Posted by: Cliff Edwards on June 11, 2009
Is the wireless industry poised to lead a rebound in tech spending?
Business isn’t exactly booming again, but Qualcomm says orders for its wireless chips are doing well enough to boost the company’s financial third-quarter guidance.
For the quarter ending June 30, Qualcomm expects net income of $830 million to $880 million on revenue of $2.67 billion to $2.77 billion. The company in April projected earnings of $550 million to $650 million on revenue of $2.4 billion to $2.6 billion.

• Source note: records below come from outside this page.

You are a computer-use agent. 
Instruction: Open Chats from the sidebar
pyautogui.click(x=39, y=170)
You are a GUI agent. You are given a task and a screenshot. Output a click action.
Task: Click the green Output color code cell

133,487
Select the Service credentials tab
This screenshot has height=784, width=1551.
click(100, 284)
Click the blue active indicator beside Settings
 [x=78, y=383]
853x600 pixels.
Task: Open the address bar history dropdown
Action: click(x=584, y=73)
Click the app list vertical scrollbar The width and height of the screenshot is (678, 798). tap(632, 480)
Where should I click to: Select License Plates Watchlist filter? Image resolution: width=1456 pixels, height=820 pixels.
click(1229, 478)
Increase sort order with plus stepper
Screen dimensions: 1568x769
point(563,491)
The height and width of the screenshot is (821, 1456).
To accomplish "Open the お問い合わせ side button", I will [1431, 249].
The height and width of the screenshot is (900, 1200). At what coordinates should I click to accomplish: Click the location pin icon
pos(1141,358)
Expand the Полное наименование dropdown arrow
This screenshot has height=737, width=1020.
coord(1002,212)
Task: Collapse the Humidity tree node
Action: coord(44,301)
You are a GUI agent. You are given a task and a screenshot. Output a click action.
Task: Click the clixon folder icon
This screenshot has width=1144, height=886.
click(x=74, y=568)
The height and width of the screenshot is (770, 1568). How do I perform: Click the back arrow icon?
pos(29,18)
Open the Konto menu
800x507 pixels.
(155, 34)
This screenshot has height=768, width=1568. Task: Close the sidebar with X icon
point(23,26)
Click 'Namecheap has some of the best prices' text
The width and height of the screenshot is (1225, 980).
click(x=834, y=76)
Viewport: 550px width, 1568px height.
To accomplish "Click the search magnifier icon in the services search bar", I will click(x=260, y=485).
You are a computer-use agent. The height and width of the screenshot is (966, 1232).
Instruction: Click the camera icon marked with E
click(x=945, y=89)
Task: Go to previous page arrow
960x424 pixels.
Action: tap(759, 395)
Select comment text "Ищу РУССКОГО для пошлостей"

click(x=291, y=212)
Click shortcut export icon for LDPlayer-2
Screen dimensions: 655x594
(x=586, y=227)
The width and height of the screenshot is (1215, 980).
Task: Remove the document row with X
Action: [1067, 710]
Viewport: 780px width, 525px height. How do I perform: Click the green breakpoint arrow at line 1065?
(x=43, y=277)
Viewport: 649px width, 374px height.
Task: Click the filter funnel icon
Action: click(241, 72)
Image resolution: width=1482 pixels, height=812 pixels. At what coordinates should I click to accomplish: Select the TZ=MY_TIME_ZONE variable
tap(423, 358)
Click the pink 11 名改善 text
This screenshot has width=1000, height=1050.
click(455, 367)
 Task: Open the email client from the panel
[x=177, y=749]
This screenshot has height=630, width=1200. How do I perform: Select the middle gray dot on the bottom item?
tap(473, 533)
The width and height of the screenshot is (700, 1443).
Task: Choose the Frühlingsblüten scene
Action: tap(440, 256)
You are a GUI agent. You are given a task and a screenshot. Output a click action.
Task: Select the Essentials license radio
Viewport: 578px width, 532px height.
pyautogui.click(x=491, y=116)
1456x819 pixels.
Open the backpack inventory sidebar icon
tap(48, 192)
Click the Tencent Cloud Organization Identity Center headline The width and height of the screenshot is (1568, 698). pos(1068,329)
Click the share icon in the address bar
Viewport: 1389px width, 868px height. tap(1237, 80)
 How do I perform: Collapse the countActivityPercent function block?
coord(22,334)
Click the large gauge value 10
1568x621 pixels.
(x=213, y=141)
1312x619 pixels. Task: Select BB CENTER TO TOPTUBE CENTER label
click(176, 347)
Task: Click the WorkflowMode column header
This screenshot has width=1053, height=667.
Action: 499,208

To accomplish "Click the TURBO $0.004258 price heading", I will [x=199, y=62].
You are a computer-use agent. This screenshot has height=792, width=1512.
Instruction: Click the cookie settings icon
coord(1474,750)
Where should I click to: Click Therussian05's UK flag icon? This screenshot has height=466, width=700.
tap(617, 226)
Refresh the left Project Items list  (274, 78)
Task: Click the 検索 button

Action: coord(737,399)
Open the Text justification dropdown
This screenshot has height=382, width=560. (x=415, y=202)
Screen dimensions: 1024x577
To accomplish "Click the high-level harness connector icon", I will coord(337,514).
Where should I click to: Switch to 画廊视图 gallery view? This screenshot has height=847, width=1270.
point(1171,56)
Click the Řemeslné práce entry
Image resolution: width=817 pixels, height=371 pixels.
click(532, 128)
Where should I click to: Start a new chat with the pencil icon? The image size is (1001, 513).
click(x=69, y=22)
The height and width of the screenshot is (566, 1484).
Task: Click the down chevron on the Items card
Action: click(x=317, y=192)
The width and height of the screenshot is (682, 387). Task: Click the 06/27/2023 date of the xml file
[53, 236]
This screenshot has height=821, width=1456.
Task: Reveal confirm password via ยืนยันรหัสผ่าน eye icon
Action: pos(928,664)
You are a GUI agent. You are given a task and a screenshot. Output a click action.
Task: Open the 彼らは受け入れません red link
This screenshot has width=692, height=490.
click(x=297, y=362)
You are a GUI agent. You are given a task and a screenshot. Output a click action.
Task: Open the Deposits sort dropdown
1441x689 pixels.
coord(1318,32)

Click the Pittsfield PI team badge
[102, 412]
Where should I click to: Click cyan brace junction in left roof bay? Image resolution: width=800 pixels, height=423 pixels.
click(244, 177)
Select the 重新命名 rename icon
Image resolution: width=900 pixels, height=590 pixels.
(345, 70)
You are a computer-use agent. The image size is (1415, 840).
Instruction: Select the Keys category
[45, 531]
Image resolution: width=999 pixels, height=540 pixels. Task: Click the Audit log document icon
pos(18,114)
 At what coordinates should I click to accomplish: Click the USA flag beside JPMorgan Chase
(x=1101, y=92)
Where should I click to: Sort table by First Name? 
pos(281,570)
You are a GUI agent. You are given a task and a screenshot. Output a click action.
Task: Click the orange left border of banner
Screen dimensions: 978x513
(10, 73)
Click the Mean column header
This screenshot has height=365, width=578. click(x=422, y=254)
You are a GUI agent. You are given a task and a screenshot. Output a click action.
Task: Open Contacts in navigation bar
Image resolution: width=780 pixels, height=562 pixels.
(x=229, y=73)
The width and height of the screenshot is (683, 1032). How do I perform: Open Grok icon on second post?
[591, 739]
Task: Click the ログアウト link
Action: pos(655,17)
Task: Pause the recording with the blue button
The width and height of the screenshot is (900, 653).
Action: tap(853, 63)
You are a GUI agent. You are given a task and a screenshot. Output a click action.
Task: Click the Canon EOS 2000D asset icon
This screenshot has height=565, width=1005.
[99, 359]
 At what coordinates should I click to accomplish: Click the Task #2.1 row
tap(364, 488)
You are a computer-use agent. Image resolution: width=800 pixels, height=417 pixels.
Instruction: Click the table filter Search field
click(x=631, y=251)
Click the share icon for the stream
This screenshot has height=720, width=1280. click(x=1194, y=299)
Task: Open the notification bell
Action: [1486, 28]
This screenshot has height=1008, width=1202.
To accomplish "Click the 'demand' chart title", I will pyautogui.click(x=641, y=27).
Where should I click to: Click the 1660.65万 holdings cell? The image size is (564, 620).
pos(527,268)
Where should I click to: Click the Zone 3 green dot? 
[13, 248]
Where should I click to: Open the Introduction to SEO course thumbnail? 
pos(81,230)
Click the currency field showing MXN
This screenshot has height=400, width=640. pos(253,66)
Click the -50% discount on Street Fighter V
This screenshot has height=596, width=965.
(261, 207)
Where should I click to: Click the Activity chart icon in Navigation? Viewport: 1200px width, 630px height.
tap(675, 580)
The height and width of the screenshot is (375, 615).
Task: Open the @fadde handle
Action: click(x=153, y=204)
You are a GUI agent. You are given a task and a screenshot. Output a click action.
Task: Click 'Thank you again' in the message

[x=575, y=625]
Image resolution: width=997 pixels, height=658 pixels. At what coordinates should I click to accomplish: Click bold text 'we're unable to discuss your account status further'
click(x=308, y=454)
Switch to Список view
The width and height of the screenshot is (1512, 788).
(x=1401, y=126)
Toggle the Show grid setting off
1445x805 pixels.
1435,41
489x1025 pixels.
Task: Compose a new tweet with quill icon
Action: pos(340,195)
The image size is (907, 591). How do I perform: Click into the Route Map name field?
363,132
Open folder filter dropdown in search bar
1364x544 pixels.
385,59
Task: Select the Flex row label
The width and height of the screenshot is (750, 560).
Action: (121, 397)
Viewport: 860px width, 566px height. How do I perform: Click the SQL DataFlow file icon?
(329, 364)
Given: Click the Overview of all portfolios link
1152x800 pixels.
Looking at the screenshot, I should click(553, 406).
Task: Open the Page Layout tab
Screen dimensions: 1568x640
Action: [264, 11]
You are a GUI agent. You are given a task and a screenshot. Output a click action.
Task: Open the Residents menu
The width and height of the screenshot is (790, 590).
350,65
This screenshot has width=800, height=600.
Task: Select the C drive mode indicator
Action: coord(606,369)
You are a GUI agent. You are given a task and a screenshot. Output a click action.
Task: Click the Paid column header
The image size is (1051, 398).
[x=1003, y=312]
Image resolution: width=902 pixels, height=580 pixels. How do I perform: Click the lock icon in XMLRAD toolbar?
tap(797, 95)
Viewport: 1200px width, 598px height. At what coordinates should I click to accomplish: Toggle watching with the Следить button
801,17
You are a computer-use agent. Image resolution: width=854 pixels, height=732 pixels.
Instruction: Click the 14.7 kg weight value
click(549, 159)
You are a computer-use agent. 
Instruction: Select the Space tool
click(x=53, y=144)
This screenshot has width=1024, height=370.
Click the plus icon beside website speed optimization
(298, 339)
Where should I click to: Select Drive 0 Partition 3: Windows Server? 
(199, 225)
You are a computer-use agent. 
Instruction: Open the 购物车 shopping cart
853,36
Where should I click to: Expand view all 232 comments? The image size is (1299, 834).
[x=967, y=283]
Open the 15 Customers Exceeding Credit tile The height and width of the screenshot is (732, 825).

The announcement June 11 comes three days after chipmaker Texas Instruments sharply boosted its quarterly guidance. The Dallas-based maker of chips for high-end cell phones and other products said it now expects earnings in the three months ending June 30 in the range of 14 cents a share to 22 cents a share, compared with a prior range of 1 cent a share to 15 cents a share.
The Qualcomm announcement is more good news for investors, who have been looking for signs that the tech sector is poised for a lasting recovery.
Still, it may be too soon to declare a turnaround in end-demand. Chip inventories have been running extremely lean, and manufacturers likely are replenishing their stocks as they gear up for the traditional third-quarter launch of next-generation products.
For both Qualcomm and TI, sales remain sharply below year-ago levels. ABI Researcher Kevin Burden says worldwide mobile phone shipments tumbled nearly 12% through March.
Analysts says world demand is picking up but U.S. and European sales continue to lag. Because they’re two of the bigger markets, visibility into any eventual recovery remains weak.
Can Palm’s Pre, Apple’s iPhone lineup and a number of new products from other manufacturers keep the recovery on track? It’s likely to take several months more before we know for sure.